DATASET EXCERPTS
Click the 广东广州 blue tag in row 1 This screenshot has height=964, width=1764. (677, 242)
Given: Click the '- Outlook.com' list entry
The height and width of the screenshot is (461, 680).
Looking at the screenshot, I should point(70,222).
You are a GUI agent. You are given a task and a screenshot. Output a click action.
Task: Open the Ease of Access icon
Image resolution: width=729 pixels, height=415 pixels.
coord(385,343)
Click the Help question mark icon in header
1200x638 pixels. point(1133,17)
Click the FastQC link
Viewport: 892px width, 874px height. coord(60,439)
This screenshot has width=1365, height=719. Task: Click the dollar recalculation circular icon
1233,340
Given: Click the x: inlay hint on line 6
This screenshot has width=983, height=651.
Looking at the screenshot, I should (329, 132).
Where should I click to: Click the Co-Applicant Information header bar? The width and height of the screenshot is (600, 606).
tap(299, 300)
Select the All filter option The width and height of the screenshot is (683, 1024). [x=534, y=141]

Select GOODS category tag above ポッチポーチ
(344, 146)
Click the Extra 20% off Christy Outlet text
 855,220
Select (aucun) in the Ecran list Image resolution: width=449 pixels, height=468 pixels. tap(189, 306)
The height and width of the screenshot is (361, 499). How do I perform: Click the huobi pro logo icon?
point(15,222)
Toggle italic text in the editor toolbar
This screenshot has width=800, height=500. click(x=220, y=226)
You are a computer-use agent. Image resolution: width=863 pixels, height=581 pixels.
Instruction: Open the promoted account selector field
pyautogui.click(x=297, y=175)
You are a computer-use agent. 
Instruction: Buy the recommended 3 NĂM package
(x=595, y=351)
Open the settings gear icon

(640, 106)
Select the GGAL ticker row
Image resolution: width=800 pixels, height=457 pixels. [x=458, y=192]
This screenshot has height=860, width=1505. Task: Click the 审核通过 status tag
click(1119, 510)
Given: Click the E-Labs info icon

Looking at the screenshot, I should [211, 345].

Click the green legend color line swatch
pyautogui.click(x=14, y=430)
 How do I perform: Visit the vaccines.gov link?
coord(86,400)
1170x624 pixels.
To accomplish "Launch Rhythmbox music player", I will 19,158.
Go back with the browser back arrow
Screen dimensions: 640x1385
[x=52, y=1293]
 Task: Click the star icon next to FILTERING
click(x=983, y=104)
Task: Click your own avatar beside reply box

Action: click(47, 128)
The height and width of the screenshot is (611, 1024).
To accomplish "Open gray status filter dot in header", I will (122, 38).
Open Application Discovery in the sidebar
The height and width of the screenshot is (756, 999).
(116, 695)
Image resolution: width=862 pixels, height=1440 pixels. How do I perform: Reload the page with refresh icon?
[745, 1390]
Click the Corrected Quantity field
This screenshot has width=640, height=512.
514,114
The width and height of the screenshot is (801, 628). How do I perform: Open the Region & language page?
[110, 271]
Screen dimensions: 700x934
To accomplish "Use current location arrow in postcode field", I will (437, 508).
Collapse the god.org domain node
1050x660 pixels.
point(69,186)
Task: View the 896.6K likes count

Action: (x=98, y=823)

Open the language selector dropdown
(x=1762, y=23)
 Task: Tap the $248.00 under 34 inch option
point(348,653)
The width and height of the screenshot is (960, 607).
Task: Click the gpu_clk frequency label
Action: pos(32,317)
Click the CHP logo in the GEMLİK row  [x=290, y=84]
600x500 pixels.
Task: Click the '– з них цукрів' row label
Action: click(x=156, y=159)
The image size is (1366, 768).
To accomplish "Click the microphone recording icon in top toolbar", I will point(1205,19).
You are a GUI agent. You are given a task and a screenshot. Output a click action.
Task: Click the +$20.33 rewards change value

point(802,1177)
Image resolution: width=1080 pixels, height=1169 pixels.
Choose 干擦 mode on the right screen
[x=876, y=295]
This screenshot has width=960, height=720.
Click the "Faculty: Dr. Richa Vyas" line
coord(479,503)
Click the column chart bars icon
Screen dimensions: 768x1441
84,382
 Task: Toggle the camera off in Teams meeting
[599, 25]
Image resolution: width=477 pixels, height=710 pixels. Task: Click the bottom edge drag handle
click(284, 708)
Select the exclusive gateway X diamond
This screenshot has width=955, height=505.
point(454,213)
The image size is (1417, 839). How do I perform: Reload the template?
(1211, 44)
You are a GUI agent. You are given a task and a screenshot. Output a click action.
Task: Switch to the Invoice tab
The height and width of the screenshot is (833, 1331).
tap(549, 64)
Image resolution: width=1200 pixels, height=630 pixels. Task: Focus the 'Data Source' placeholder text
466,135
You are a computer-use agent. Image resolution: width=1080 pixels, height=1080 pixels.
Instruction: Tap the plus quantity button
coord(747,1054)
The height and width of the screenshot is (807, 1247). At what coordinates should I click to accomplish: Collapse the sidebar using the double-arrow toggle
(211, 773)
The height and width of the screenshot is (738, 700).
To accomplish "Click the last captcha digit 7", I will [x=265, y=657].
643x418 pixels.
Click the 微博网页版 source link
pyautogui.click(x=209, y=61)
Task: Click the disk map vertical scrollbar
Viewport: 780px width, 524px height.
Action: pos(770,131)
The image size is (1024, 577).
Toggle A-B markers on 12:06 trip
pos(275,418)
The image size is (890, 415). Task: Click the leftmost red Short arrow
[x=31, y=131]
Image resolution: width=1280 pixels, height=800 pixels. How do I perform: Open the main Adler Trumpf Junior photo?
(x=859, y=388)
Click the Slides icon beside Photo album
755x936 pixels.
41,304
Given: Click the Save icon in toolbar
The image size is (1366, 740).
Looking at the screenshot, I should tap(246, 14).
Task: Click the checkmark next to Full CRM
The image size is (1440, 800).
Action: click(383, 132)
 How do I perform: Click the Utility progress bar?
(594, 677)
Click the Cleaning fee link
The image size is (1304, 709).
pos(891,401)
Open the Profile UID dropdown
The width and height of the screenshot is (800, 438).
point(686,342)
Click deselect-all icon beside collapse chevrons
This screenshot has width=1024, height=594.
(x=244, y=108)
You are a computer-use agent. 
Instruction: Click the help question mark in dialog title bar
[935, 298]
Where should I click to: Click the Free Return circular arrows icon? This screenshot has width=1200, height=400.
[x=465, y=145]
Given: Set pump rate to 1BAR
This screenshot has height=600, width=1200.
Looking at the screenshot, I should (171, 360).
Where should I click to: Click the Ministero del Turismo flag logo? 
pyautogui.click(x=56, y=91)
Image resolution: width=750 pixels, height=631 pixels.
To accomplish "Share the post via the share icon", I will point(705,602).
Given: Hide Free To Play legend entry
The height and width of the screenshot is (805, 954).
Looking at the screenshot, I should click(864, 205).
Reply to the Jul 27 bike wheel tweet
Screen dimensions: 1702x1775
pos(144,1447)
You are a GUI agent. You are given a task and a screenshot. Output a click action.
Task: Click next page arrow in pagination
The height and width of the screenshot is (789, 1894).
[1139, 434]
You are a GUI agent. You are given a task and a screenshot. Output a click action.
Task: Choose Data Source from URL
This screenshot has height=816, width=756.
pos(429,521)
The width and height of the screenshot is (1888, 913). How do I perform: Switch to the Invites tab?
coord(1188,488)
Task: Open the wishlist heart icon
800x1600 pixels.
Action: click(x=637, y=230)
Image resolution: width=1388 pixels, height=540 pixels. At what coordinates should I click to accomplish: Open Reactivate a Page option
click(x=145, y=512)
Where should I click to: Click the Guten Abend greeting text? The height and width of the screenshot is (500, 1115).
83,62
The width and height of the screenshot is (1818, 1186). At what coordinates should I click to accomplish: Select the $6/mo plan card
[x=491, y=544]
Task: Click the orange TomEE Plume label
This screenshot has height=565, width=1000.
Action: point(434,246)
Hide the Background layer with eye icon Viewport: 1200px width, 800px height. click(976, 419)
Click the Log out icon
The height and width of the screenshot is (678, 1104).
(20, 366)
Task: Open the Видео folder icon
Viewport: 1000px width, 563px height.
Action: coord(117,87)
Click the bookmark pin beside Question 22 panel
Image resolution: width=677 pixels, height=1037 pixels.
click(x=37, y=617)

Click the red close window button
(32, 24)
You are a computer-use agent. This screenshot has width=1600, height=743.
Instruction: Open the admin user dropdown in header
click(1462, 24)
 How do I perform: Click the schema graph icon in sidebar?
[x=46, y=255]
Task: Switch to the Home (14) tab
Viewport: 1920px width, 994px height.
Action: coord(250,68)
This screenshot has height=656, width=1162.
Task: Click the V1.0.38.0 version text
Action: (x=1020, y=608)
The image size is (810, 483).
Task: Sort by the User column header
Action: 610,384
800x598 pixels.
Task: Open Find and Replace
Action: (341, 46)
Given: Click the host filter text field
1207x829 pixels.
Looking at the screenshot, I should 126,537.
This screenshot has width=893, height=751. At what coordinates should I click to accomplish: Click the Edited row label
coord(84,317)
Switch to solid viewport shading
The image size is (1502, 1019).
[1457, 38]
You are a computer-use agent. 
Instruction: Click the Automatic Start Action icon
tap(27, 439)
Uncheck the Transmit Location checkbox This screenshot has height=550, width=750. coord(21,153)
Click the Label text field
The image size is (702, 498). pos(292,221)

WHAT YOU ARE ASKED TO DO
Report how many lines of the data contain the word "entry", using the number alone.

SOLUTION
2